La seconda è rappresentata dal Gruppo d’accompagnamento, composto da autorità locali, rappresentanti del Sem e della società privata che gestisce la struttura. I municipali di Losone Fausto Fornera e Alfredo Soldati spiegano come funziona: «È una piattaforma di dialogo, che porta a trovare in tempi rapidi, e spesso anche in modo informale, soluzioni ai problemi più disparati». Al Comune spetta pure il compito di proporre dei lavori di pubblica utilità per occupare gli ospiti del centro che desiderano darsi da fare e guadagnare qualche soldo. Per il 2015 sono state pianificate 12mila 500 giornate di lavoro. Quotidianamente vengono impiegate da 25 a 30 persone in mansioni semplici. Il salario è di 30 franchi al giorno.

«Questi impieghi sono molto ambiti tra i richiedenti l’asilo – commenta ancora Simona –. Il lavoro  restituisce dignità. Inoltre, gli abitanti sono contenti di vedere i richiedenti l’asilo affacendati sui sentieri, nei boschi o sulle aree pubbliche».

La terza colonna è costituita dal Gruppo d’accoglienza, nato spontaneamente e fondato da circa 25 volontari: una volta alla settimana ricevono in una grande sala da 20 fino a 50 richiedenti l’asilo per passare del tempo assieme, giocando, chiacchierando e svolgendo attività manuali e creative. Nel corso di questi incontri è un dare e un ricevere. Ci si scambiano parole e gesti. Si cerca di portare conforto. Occasioni preziose per costruire un rapporto positivo tra persone lontane per cultura ma vicine per convivenza. «Con l’arrivo della bella stagione abbiamo in programma anche escursioni e gite nella regione», sostiene il portavoce dei volontari Antonio Lisi.  L’appoggio affettuoso della popolazione si manifesta pure con una gara di solidarietà per procurare abiti e oggetti d’uso quotidiano: vestiti, giocattoli, mobili e utensili di ogni genere vengono raccolti e portati all’ex caserma, dove poi sono distribuiti a chi ne ha bisogno.

Gli ospiti, per lo più provenienti da Paesi africani (Eritrea, Nigeria, Somalia, Senegal e altri) rigraziano per il calore umano con il calore umano. Sono riconoscenti con chi si adopera per farli sentire benvoluti. 

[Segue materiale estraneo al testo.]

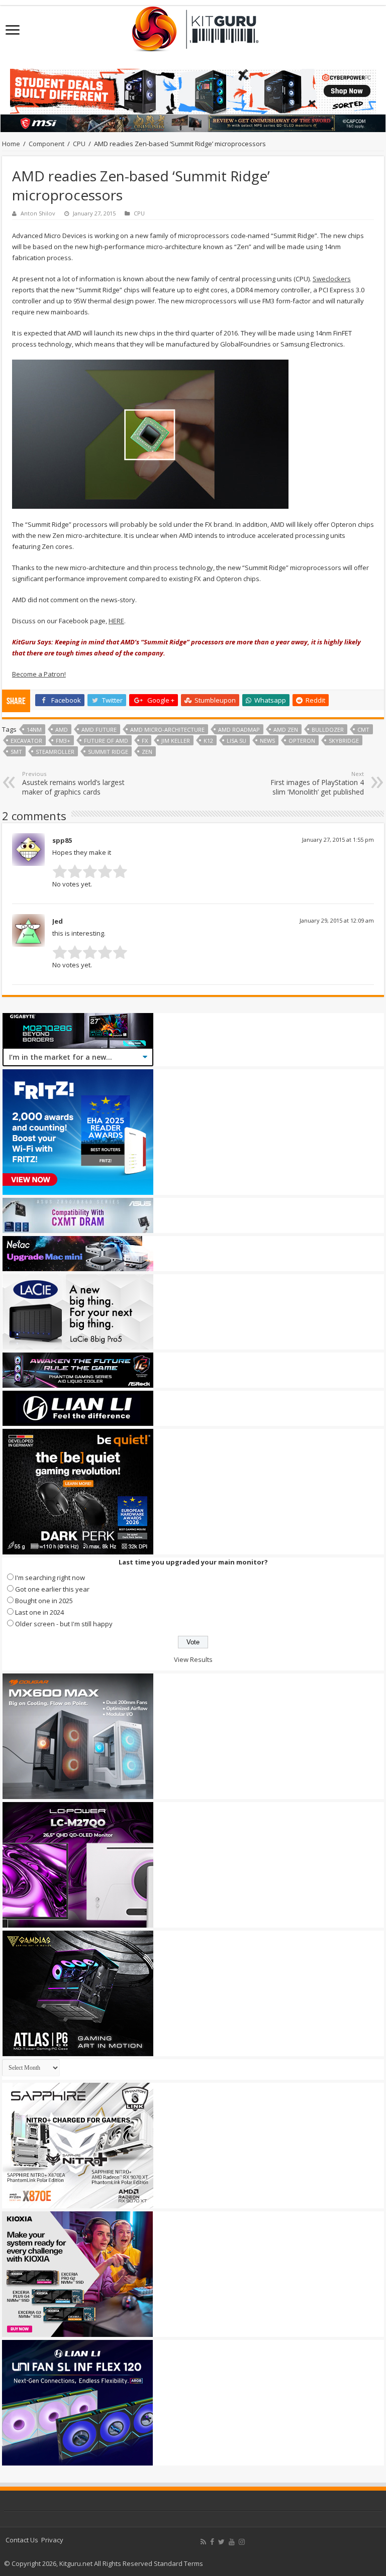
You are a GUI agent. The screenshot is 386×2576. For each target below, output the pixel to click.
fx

C’è però anche l’altro lato della medaglia: qualche episodio che ha richiesto l’intervento della Polizia all’interno del centro. All’esterno, tuttavia, mai nessuno scontro. Restano delle sacche di resistenza fra gli abitanti, che si manifestano essenzialmente sui social, seminando paure e alimentando l’astio.

Una negatività che si affievolisce con il passare del tempo di fronte a quello che viene riconosciuto da più parti come un esempio d’accoglienza, nella tradizione di una Svizzera (e di un Ticino) che è storicamente rifugio ospitale per migranti in fuga da spaventose realtà.